▸ **Passage for review**
Abstract
The Common Unified Device Architecture (CUDA) introduced in 2007 by NVIDIA is a recent programming
model making use of the unified shader design of the most recent graphics processing units (GPUs). The
programming interface allows algorithm implementation using standard C language along with a few extensions
without any knowledge about graphics programming using OpenGL, DirectX, and shading languages.
We apply this novel technology to the Simultaneous Algebraic Reconstruction Technique (SART), which is
an advanced iterative image reconstruction method in cone-beam CT. So far, the computational complexity of
this algorithm has prohibited its use in most medical applications. However, since today's GPUs provide a high
level of parallelism and are highly cost-efficient processors, they are predestinated for performing the iterative
reconstruction according to medical requirements.
In this paper we present an efficient implementation of the most time-consuming parts of the iterative reconstruction
algorithm: forward- and back-projection. We also explain the required strategy to parallelize the
algorithm for the CUDA 1.1 and CUDA 2.0 architecture. Furthermore, our implementation introduces an acceleration
technique for the reconstruction compared to a standard SART implementation on the GPU using
CUDA. Thus, we present an implementation that can be used in a time-critical clinical environment.
Finally, we compare our results to the current applications on multi-core workstations, with respect to both
reconstruction speed and (dis-)advantages. Our implementation exhibits a speed-up of more than 64 compared
to a state-of-the-art CPU using hardware-accelerated texture interpolation.

▸ **Goal of the exercise**
From the CUDA reconstruction abstract above, write out word for word the part that opens with "In this paper" and closes with "time-critical clinical environment.".

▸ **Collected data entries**

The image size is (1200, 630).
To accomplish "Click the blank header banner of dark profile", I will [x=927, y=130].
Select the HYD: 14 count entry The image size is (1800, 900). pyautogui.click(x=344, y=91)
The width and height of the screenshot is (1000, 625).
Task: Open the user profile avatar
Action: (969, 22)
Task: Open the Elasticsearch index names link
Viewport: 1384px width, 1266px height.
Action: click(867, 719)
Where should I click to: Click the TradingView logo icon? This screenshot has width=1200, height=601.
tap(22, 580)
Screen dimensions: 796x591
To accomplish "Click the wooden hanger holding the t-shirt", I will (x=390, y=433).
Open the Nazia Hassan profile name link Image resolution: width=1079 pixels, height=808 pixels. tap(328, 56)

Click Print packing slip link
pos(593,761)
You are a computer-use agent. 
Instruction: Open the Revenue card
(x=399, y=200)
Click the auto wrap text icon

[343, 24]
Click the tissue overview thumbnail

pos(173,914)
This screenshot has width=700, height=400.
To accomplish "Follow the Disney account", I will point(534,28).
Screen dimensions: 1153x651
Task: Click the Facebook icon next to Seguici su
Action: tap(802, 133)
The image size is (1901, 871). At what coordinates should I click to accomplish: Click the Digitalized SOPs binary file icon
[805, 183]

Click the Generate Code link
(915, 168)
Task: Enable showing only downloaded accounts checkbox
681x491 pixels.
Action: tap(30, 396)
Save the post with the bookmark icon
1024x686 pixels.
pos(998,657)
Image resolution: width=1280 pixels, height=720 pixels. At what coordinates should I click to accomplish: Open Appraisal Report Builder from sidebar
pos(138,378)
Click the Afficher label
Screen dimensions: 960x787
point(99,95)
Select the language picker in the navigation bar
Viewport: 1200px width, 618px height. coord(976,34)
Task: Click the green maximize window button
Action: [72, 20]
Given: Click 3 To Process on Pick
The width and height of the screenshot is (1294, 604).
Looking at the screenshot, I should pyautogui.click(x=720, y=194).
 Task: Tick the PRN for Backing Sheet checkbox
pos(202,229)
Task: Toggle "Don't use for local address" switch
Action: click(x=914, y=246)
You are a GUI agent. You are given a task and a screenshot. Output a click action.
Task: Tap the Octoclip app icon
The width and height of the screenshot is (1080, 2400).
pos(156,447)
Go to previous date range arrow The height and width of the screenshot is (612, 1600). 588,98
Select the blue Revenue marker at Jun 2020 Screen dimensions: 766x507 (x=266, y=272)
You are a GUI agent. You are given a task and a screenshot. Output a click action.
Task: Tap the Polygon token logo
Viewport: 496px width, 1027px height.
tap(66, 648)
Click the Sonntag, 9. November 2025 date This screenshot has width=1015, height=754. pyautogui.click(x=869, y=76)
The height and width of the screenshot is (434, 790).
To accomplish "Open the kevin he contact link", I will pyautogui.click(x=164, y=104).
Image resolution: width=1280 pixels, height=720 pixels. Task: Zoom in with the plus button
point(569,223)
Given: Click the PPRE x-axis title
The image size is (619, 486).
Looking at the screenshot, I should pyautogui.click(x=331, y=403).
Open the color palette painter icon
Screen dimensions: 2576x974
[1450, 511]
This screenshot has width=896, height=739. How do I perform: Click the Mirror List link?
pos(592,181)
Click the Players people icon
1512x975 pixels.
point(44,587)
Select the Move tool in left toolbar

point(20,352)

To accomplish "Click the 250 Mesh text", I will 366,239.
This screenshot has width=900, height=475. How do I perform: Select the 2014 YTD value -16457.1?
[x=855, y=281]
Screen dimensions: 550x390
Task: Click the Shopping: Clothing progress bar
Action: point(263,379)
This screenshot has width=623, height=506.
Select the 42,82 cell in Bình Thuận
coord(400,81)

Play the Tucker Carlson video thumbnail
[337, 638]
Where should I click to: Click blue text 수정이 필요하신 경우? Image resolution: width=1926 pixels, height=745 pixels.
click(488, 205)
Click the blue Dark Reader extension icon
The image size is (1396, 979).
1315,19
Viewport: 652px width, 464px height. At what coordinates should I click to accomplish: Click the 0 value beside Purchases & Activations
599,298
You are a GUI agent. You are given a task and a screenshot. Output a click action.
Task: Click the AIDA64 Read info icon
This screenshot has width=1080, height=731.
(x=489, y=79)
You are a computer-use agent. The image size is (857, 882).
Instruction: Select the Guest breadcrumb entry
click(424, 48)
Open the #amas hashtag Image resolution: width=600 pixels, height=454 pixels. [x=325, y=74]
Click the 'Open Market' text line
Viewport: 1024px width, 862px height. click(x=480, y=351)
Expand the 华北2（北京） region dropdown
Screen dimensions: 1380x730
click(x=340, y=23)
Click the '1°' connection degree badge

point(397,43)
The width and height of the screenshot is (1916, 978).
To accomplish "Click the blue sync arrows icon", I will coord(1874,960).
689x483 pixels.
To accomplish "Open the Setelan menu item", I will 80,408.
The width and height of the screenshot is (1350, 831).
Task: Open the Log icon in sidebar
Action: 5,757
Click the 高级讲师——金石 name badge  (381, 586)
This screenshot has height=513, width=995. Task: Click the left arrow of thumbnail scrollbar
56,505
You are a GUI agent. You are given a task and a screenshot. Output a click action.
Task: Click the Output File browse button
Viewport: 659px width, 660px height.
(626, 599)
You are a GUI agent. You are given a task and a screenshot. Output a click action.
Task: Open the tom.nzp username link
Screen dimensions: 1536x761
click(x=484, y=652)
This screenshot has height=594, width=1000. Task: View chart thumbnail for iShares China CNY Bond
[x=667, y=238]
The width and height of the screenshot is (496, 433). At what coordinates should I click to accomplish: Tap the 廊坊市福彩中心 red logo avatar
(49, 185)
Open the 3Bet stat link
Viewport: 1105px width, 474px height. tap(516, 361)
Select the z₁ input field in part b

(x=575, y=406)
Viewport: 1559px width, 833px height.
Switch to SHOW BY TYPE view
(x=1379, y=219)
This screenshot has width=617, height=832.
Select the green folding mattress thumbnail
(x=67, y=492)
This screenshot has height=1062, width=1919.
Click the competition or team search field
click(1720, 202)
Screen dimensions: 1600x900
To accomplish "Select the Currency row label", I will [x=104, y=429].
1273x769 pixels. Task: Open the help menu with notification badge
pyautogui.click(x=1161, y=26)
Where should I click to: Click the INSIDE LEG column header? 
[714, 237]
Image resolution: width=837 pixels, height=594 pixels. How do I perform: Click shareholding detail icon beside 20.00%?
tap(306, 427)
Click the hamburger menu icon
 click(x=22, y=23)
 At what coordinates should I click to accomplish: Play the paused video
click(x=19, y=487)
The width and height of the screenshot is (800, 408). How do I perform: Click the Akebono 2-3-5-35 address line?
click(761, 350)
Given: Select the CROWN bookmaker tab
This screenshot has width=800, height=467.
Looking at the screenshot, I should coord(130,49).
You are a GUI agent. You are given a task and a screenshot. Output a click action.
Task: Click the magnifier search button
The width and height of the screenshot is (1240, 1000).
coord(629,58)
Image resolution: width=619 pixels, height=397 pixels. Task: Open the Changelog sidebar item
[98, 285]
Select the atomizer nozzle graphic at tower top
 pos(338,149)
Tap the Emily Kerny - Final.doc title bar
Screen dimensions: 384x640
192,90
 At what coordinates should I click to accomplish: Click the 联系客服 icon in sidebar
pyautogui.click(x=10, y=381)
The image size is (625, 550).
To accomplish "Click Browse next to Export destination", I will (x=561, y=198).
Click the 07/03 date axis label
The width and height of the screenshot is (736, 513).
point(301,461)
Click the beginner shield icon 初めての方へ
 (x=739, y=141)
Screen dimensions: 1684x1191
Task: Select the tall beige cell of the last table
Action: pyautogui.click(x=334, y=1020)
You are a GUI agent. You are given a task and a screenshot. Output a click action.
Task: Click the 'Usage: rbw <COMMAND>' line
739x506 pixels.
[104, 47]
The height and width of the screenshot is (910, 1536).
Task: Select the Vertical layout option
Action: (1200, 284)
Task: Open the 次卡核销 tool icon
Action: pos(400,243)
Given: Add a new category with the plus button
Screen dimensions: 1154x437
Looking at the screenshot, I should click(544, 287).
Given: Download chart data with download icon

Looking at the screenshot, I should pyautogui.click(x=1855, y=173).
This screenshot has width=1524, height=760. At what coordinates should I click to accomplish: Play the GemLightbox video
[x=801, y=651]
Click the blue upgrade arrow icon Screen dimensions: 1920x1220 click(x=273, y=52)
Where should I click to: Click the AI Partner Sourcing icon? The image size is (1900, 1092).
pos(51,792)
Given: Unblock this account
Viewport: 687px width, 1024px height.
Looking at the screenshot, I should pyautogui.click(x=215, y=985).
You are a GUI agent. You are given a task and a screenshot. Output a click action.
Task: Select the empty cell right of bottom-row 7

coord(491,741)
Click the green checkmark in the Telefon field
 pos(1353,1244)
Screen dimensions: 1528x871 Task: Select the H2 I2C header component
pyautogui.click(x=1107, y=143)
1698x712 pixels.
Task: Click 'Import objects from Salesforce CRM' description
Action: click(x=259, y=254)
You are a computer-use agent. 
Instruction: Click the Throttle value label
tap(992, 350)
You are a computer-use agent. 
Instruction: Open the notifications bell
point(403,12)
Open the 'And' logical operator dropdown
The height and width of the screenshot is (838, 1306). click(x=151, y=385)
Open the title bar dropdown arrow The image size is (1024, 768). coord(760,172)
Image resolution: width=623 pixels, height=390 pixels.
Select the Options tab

▸ **Response to the task**
In this paper we present an efficient implementation of the most time-consuming parts of the iterative reconstruction
algorithm: forward- and back-projection. We also explain the required strategy to parallelize the
algorithm for the CUDA 1.1 and CUDA 2.0 architecture. Furthermore, our implementation introduces an acceleration
technique for the reconstruction compared to a standard SART implementation on the GPU using
CUDA. Thus, we present an implementation that can be used in a time-critical clinical environment.